Polishing a Creaky Chestnut

I wasn’t too excited about seeing The Mystery of Edwin Drood today.  But Roundabout did what Roundabout does.  They take a classic, in this case the creaky, unfinished Dickens tale, and they wallop the audience with a great good time.

This is the music hall done right, not like the woeful, obnoxious One Man, Two Guv’nors.  Once I was willing to let go of knowing this chestnut just too well, I laughed and had so much fun with the ensemble musical.

I didn’t even realize until the intermission that Chita Rivera is in it.  During the second act, I focused on her and will say, I finally recognized her cheek bones.  She shares the stage very willingly with the always wonderful Stephanie Block and Will Chase, who was a small bright spot on Smash as the actor who nearly breaks up the Debra Messing character’s marriage.  He is wonderful here, playing against type.

While I’m the last one to tell you to run out and buy a ticket for this show, if you are a Roundabout subscriber like me, you don’t have to sigh at the thought of spending this time in the theater with them.  Even the luscious Studio 54 theater is complemented by their production, and their sets, especially the railway station (reminiscent of the famous Monet painting), are nicely done.

Claude Monet, St Lazarre Train Station, 1877

Go prepared to participate and have fun!

Whale and whale of a good time

This afternoon, I saw the Whale at Playwrights New Horizons.  It continues to be the best theater in town for my taste.  I’d say don’t wait around, run go see this play.

 

The play is a slow build, carefully constructing a tight, small world, that begins to resonate wider and wider.  By the end, I was moved to tears.  You know I see a lot of theater.  I can’t remember the last time I cried at a show.  When it was over, the audience sat in complete, absolute, almost terrified silence.  Again rare for me, I wanted to see it all over again from the beginning.

Now, this isn’t an easy play, nor an uplifting one.  It’s got references to the whale and Jonah and the whale and Ahab.  It has characters that may make you uncomfortable.  It is defined by acts of love, well, Acts of Love, that are neither expected, nor simply understood.

If you are up for a challenge, I think you’ll be glad you saw it, and I want to talk with you about it afterwards.

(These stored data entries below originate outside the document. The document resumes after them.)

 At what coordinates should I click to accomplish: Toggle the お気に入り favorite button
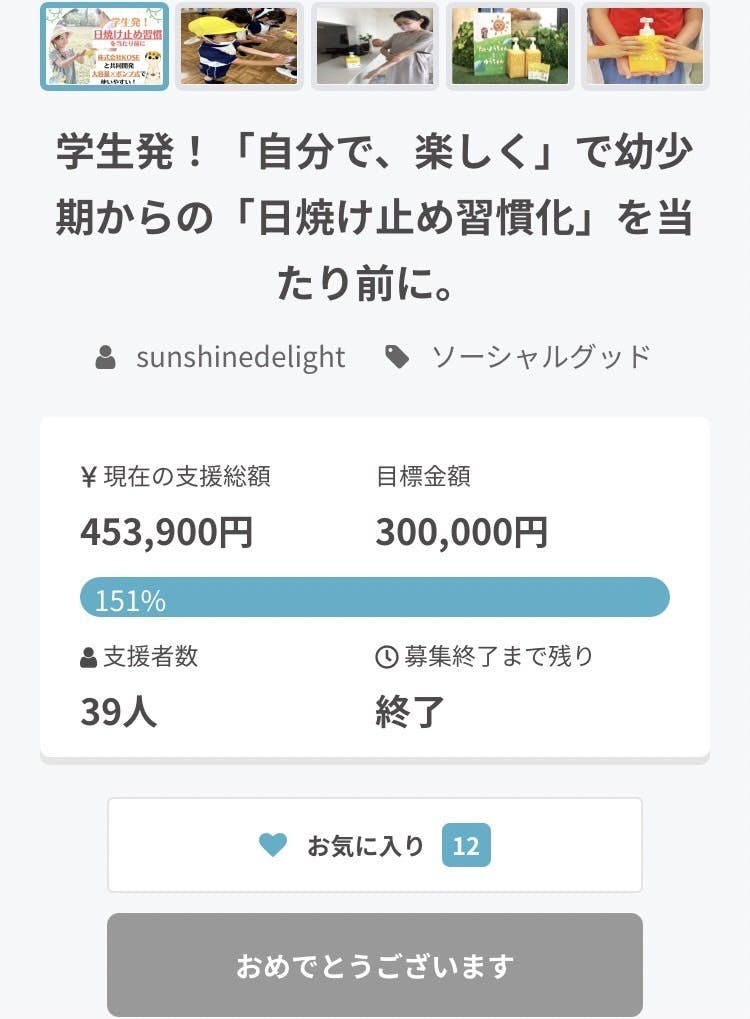click(x=375, y=845)
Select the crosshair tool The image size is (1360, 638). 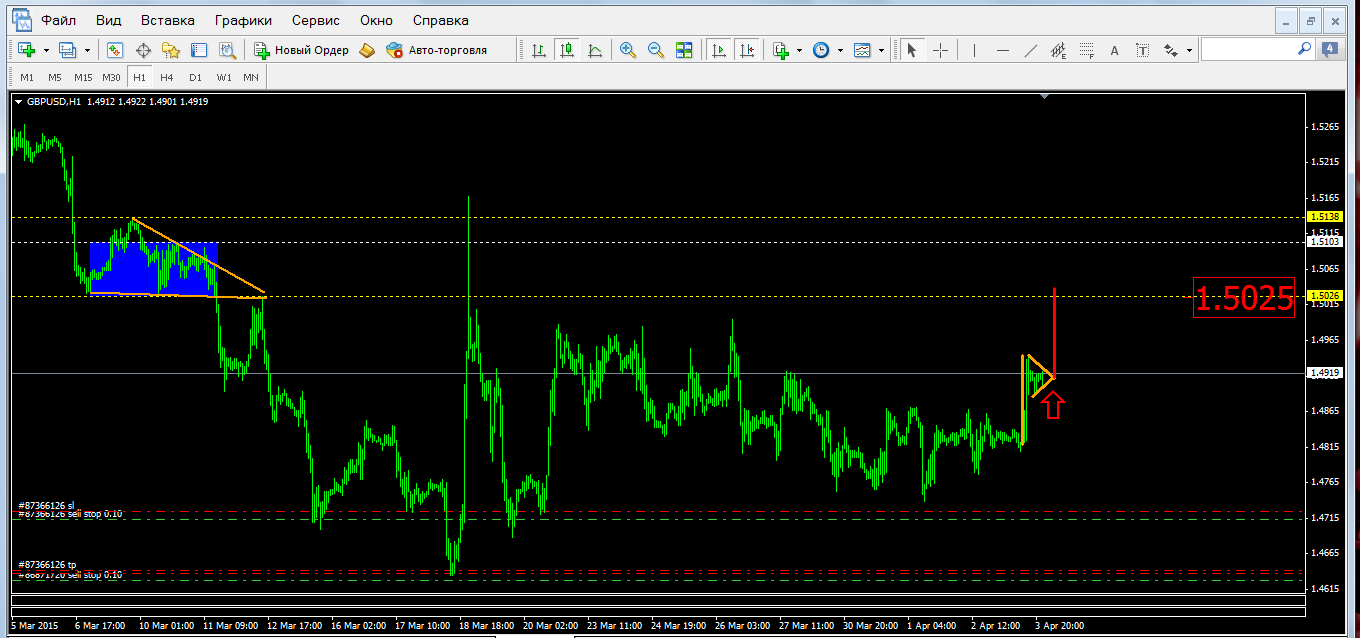[940, 50]
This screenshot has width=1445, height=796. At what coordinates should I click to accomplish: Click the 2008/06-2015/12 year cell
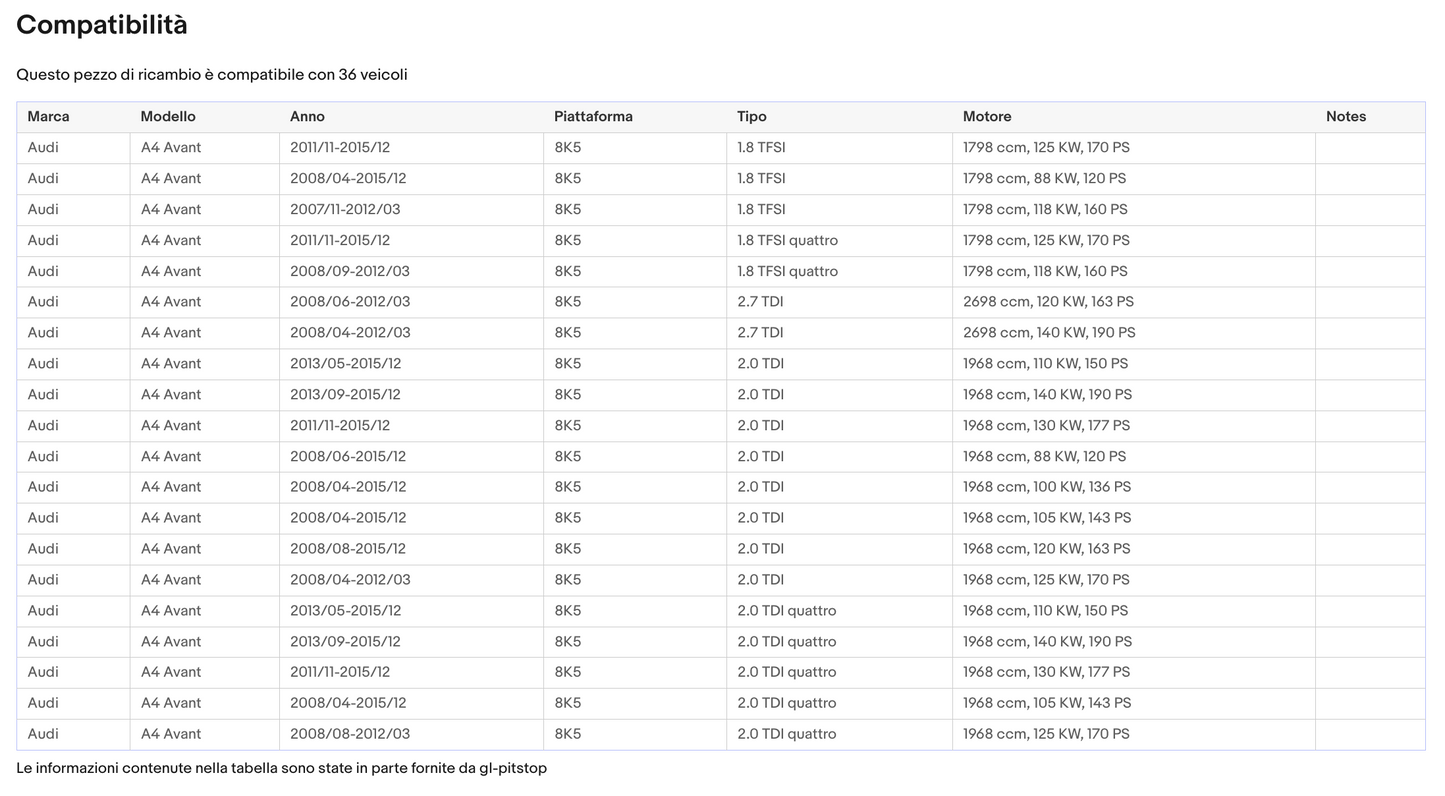[x=348, y=456]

The Met Museum once again comes through with a whale of a good time.  This time with its “Faking It: Manipulated Photography Before Photoshop” exhibit.

 Faking It: Manipulated Photography Before Photoshop

Now the smaller exhibit of photos manipulated by Photoshop is also interesting, but go see the warhorses by Gustave LeGray, Henry Peach Robinson, and Edward Steichen.  In person, you can really see the manipulation, which is missing from a PowerPoint slide.  I finally get why Fading Away was so challenging.

Henry Peach Robinson, Fading Away, 1858

Of course, there are the Surrealist and Postmodernist greatest hits, too.  Weegee gets his day in the Met sun (nice to see him other places besides the International Center for Photography). 

I was “turned on” by Grete Stern’s Dream #1: Electrical Appliances for the Home from 1948.  The whole dream series was new to me.

 

 

 

 

I do have a personal connection with the “Novelties and Amusements” theme of the show.  I was visited by a spirit when I had my photograph made in Gettysburg, PA.  Of course, it was no novelty, no mere amusement.  Well, she was my Muse for writing a paper, so I guess, in a way, it was a-muse-ment.

Black Box blues, or is it black and blue?

Okay, my return to theater after more than a week away was a powerful one, thank goodness.  I was losing my faith from a string of losers (to browse the list of what I’ve seen check out the Theater Log).

Bad Jews at Roundabout’s Black Box will probably take on more resonance with the passage of time.  While watching, I was riveted and also aware that my own point of view was clear.  Even at the end, when the playwright challenges the audience with some revelations that might shake that certainty, I was still comfortable inside myself.  I know which argument I favor, even if I might change a core plot action as a result of the revelations.  So I was not changed by seeing the play.

However, this is good theater.  Strong content, doing what a good play is supposed to do–make you think, make you reflect on the characters and how they develop, challenge you.

These are flawed characters, all.  Each is deluded and endures some painful truth-telling.  The one character who tries “to stay out of it” ends up at the center, being forced to have an opinion.  I would say that the end of the play means change for the 3 principals, and maybe even the 4th character.  The moments of awareness at the very end are subtle (which the rest of the play is not) and clearly left for post-play discussion.

This is one to see with a friend and plan to discuss.  Will it transcend its heavily Jewish content?  Will it transcend its mini-lecturette formatting, albeit delivered at hyper speed?  I’m interested in your thoughts.  For sure, you will see 4 young actors working their hearts out. You’ll see a play that will push you, make you work along with the characters, and maybe make you laugh, often in a kind of cringing way.